La seguridad de los fármacos no está estudiada en los niños

 

El 95% de los 80 medicamentos más recetados en las consultas infantiles no están expresamente autorizados para menores. Y aún más: el 80% de los fármacos con receta que se venden en las farmacias carecen también de indicaciones pediátricas porque sus efectos jamás se han estudiado en niños. Ante lo que los expertos alegan que “no hay motivo de alarma” porque su seguridad y eficacia nunca son evaluados con estudios previos en este grupo de población para no someterles a riesgos innecesarios.

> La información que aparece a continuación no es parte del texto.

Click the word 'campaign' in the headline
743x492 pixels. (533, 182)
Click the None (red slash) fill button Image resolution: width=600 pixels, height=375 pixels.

Sólo que esa afirmación tiene una doble lectura. Porque si bien es verdad que muchos fármacos no han sido testados en ensayos previos también lo es que a pesar de todo se les está dando a niños y, consecuentemente, podría hacerse un seguimiento de las reacciones, tanto positivas como negativas. Y no se hace expresamente. ¿Por qué? Ese hecho impide conocer la efectividad y seguridad de productos que, a fin de cuentas, se les están ya suministrando. Y ello impide hasta establecer las dosis más adecuadas.
Según la Agencia Europea del Medicamento, de los nuevos 120 productos autorizados entre 1995 y 2001 el 58% era potencialmente útil en niños pero más de la mitad no se había estudiado en menores. Al final, sólo 17 de los 70 fármacos aprobados se aprobaron con indicación infantil y otros 15 para usarlos en ciertas edades. En Estados Unidos la situación es similar. De los 341 nuevos productos que se aprobaron entre 1991 y 2001 sólo el 20% contó con autorización pediátrica siendo sólo un 38% de las sustancias las que se habían estudiado en niños.
En los tres últimos años sólo el 10% de los ensayos clínicos llevados a cabo en España correspondía a menores.
La Homeopatía sigue siendo hoy, pues, la mejor terapia para los niños.